The television 'phone called my name. I immediately hurried to the booth and saw General Loomis, the Commander-in-Chief of the American and Caucasian Armies, standing in his helicopter headquarters. He seemed haggard and worn. "How much longer, Johnson?" he asked. "The enemy has pretty well eaten out the country and with the advent of winter and lack of food, are bending all their efforts to crush us. Besides, we cannot tell just how long it will be before they begin turning out their new bomb in other than experimental quantities. Two weeks, I should estimate, is about all the longer I can hold them."

"If that is the case, General Loomis," I replied, "we may as well give up. Two months will see us ready. But two weeks—!"

I felt a hand laid on my shoulder. Dr. Rutledge, my science chief, had stepped into the booth behind me and overheard the conversation.

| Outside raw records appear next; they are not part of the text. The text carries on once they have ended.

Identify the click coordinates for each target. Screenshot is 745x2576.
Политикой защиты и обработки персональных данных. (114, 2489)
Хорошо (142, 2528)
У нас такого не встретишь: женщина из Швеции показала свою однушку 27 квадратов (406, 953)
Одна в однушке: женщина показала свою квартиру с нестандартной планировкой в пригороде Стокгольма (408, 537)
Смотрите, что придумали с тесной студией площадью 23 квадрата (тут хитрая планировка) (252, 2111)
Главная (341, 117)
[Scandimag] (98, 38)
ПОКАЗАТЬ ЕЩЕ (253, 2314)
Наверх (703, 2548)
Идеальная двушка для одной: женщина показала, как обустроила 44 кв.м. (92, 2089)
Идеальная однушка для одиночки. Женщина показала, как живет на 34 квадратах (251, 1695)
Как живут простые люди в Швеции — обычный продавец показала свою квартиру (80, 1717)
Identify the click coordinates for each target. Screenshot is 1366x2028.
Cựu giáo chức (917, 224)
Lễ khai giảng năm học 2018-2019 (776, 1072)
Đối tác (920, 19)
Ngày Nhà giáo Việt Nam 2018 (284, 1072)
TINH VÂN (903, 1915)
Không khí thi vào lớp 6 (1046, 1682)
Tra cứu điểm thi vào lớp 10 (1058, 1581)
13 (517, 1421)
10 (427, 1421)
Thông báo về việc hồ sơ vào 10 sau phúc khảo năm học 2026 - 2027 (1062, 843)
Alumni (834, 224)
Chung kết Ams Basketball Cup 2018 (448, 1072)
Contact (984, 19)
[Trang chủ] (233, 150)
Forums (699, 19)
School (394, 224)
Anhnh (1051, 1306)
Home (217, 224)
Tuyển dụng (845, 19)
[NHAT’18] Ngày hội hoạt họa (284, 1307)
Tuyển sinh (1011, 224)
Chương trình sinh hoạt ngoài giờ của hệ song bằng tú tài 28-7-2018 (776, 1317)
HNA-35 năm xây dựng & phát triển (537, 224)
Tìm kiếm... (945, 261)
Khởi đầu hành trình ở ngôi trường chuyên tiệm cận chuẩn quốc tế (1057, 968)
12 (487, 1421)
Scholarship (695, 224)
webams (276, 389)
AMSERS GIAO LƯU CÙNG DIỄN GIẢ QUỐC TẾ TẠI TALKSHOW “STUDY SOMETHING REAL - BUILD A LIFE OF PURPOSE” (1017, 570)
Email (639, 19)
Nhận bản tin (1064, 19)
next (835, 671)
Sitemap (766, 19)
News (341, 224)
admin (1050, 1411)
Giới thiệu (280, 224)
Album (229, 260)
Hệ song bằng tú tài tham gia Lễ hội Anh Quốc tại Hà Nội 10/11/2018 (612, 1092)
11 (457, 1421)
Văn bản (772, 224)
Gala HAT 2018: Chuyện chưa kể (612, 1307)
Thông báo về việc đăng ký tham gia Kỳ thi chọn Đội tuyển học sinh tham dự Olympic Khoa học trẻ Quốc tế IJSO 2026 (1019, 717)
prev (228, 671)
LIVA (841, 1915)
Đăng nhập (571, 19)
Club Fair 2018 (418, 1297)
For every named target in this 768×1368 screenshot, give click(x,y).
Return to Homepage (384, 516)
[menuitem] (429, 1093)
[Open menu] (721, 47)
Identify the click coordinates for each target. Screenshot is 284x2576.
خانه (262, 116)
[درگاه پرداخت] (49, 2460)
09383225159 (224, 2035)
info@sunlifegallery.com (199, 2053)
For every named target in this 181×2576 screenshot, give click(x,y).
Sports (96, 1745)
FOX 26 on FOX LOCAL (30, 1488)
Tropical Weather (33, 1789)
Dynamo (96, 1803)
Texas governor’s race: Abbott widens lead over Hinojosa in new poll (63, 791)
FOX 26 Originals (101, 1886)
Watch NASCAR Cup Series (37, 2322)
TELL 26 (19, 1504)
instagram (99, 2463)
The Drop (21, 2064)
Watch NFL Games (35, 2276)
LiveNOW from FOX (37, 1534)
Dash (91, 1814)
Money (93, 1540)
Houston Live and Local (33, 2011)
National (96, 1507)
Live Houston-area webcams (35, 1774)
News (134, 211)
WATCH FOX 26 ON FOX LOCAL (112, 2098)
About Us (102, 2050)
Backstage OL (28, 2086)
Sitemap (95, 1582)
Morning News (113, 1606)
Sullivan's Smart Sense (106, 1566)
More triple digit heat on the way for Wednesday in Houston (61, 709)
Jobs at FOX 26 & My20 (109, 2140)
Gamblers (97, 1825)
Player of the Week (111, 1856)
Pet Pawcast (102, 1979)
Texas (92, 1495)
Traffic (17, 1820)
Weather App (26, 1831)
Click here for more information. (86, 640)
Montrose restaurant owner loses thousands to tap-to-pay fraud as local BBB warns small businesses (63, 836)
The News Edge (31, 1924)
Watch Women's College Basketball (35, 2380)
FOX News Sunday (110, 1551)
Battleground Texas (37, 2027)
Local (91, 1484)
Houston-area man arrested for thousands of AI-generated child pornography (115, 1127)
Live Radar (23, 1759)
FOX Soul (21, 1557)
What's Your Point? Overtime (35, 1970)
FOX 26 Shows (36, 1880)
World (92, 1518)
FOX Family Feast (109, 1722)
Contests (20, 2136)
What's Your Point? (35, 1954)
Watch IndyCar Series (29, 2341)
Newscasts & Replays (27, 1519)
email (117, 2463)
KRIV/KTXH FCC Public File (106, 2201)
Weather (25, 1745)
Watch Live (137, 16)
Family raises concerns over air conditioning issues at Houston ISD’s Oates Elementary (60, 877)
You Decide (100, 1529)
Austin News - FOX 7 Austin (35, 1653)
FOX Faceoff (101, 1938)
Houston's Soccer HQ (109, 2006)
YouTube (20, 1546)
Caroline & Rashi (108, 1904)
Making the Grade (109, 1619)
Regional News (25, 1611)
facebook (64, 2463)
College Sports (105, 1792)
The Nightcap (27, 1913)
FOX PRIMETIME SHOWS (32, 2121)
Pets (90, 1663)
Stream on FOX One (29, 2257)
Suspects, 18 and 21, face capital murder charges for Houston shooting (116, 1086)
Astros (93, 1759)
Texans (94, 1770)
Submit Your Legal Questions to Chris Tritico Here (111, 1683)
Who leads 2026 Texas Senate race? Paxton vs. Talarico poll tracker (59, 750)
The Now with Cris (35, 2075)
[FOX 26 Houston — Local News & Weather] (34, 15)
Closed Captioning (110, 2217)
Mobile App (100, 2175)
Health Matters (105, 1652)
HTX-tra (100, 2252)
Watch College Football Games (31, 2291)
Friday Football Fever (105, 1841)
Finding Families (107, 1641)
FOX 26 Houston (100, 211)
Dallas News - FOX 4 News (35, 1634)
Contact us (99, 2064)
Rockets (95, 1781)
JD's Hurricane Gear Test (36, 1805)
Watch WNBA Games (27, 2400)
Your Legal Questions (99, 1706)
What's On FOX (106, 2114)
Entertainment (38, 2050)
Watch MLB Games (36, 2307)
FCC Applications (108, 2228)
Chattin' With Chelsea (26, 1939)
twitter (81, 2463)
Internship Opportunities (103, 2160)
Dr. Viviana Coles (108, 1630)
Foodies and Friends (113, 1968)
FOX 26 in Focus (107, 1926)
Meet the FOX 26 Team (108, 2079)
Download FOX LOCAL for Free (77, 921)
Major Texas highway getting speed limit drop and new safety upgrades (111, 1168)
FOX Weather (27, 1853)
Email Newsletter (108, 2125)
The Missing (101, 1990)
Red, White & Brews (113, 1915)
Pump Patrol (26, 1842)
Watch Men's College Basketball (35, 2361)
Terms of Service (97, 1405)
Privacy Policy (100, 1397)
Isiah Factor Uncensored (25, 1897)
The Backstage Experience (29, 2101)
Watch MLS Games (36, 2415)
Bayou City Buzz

"General Loomis," Dr. Rutledge spoke, looking for all the world like a patriarch of olden times, "until five minutes ago what Johnson has just said would have sealed our fate. But now, I think, I believe, we have one more card to play. I have only this moment completed a series of reactions which have resulted (as I calculated they should) in the production of a new protein, similar in appearance to flour. It should, although of course I have not yet had time to verify this statement, be a practical substitute for flour; and indeed, it is my belief that it will easily be mistaken for that substance. Its particles are laminated similar to starch, of an identical size, and the nutritive factor should be greater than that of bread. It is, in short, a new, a foreign protein never before found in this world of men!"